Yes, You Should Put Things To Paper

There is one thing in digital I will advocate for until the end of time: Putting your strategy and approach to paper. Yes, I know that this industry is fickle. Yes, I understand that platforms change. Yes, I know that teams have to be nimble. But no, that does not take away from the need to put your strategy and vision to paper.

Too often digital is the wild, wild west. The voice, tone and messaging feels aimless and disconnected from the brand’s DNA. There’s pressure to resort to gimmicks for vanity metrics. Teams do a lot of “stuff” without understanding the why or the ROI. In the end, digital without purpose will never get its due.

If you work in digital, the best thing you can do is take the time to define what you do and why. Pull yourself away from the tactics. See the big picture. Play the long game. Define how digital impacts what matters to the organization. Put the vision to paper. And, focus your energy there.

It can be hard to pause, stop and think in an industry that is constantly moving and changing. But that’s an excuse to play the short and easy game, not the long game. If teams don’t stop to reflect and define, they will be in a constant churn of testing and trying without truly understanding the why. This fly-by-approach can amount to small wins but not much else.

Tactics and strong execution matter a lot, but only if they ladder back to something bigger. So yes, here’s why you should put your strategy and approach to paper even in a nimble and constantly changing industry:

Gives Work Purpose & Focus

First, putting your strategy to paper gives the work purpose. It starts with an understanding of your organizational goals and cascades off of that. Social is meant to be fun, yes, but more than that we’re in the business of driving results (whatever that is for the org). The priority should be on the business first.

If your team does not have a clear understanding of what matters to the organizational, then they’ll be aimlessly clicking, posting, tweeting, and facebooking on the internet all day. They’ll end up bogged down in a bunch of tactics that don’t truly impact the business.

Putting a strategy to paper gives teams a guide and North Star. It allows them to prioritize their energy on what matters and avoid the endless traps and distractions that come with working “on the internet”. When teams have purpose, they feel empowered and values. Make the work matter.

Gets Buy-In

Second, it helps to get buy-in across the board. When you work as a team to put things to paper, people understand the vision and rally around it. If executing the vision requires cross-functional support (which most likely it does) it does not leave any type of guessing game. It makes sure everyone from leadership to the team executing are aligned

Additionally, if you put your strategy to paper and get buy-in from the top, it helps you push back when things don’t make sense. It lessens fire drills. Helps drive projects forward. And, allows you to say no where needed (but not just for the sake of it) because you have a reason for being.

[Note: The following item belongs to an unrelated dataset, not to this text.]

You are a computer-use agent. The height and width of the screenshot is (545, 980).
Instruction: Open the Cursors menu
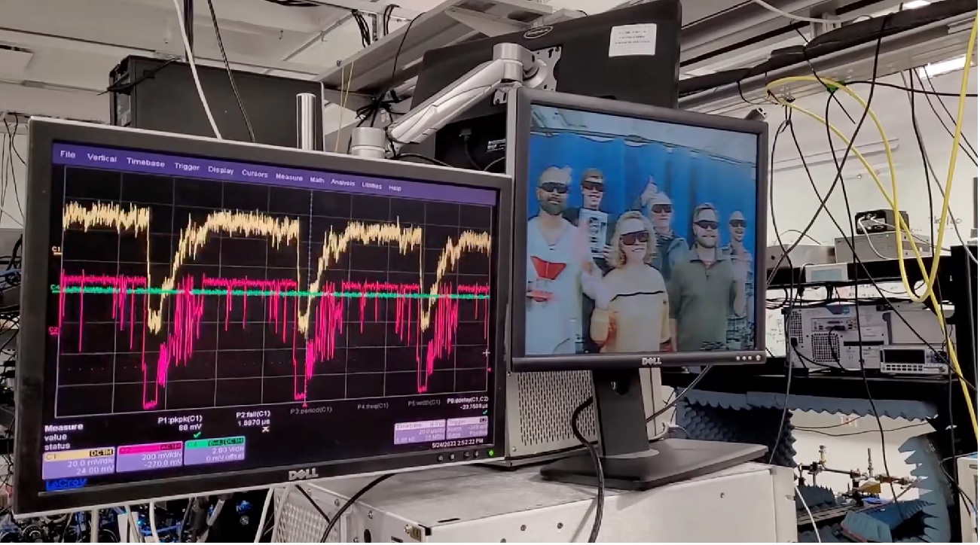pyautogui.click(x=255, y=173)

Helps You Advocate For The Work

Finally, putting a strategy to paper helps you champion for the work of the team. If the plan cascades off of organizational goals and you’ve gotten buy-in from leadership, then the work has a reason for being. Knowing your why is a powerful tool for giving digital its due. When you can say the plan impacted x, y and z you’ll be more likely to get more resources and have team members rewarded and recognized.



If you want digital to get its due within an organization, put things to paper. This doesn’t mean everything is written down. It’s about the vision, the objectives, the high level plan and mapping back to org goals. It’s about the long-term play and not what will change in the day-to-day.

Once your team has a strategy and vision down, put together a one-pager and pass it around (like this very rough example below). Evangelize the work and vision. Make sure people understand how digital is impacting the business. Our jobs are a lot more than likes and retweets. Prove it.